++++ EXCERPTED PASSAGE

What's in your product? Learning to love transparency

He doesn’t know it yet, but Mikhail’s five year-old son would love Restricted Substances Lists. Trying to make products safer with a checklist of “red-flagged” chemical ingredients bears an eerie similarity to his favorite card game, Go Fish. 

Player 1: “Does your product contain any…cadmium?”

Player 2: [looks at cards] “Go Fish!” 

Player 1: “Does your product contain any…arsenic?” 

Player 2: “Go Fish!”

Player 1: “Well what does it contain?” 

Player 2: “Sorry, that’s not how this game works, but you can ask me another chemical if you’d like.”

And this is just what we have seen: longer and more precautionary Restricted Substances Lists, with which manufacturers must comply in order to keep customers. Some “Red Lists” flag entire categories of chemicals like phthalates or antimicrobials, which include thousands of diverse chemicals. This could be a very long game of Go Fish. Worse, when a customer gets to the end of its list, it still might not know what is actually in a product — only what’s not in it. 

This sounds like a game in need of a few rule changes. Or maybe just one. 

When we teach kids to play Go Fish, we play the first game with our cards face up on the table, which has a rather profound effect on our scenario:

Player 1: “Does your product have any…? Oh wait, I can see all your cards, so I already know what you have!”

Player 2: “Yes, do you have any questions or concerns about what you see?”

Player 1: “We’re not really playing the same game anymore, are we?”

Changing the rules to make transparency the norm is easier said than done, but it is potentially transformative in a way that Restricted Substances Lists are not. A focus on enforcing transparency for all ingredients, rather than cracking down on a handful considered especially bad, creates at least three drivers of toxicity reduction across a much larger range of chemicals: 

  1. Manufacturers may quietly eliminate ingredients already known to be problematic, so as not to be obligated to disclose them.  
  2. Manufacturers will begin to scrutinize ingredients they may not have realized were in their products.
  3. Customers and advocates will provide feedback on disclosed ingredients, driving product reformulations.

++++++++
++++ EXTRACTED RECORDS

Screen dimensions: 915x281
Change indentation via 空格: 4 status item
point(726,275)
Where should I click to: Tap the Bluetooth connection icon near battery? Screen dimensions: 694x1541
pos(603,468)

++++++++

• **EXPLORE THE MATERIAL**:
(a) Copy out everything from "Changing the rules" down to "in their products." in the transparency article, but swap "toxicity reduction" for "safer chemistry".
(b) Based on the transparency article, why might manufacturers quietly eliminate ingredients already known to be problematic?
The listing is separate material, unrelated to the transparency article.

• **TASK-BY-TASK SOLUTIONS**:
(a)
Changing the rules to make transparency the norm is easier said than done, but it is potentially transformative in a way that Restricted Substances Lists are not. A focus on enforcing transparency for all ingredients, rather than cracking down on a handful considered especially bad, creates at least three drivers of safer chemistry across a much larger range of chemicals: 

  1. Manufacturers may quietly eliminate ingredients already known to be problematic, so as not to be obligated to disclose them.  
  2. Manufacturers will begin to scrutinize ingredients they may not have realized were in their products.

(b) When transparency is enforced for all ingredients, manufacturers would have to disclose everything in their products. By quietly removing ingredients already known to be problematic, they avoid being obligated to disclose them.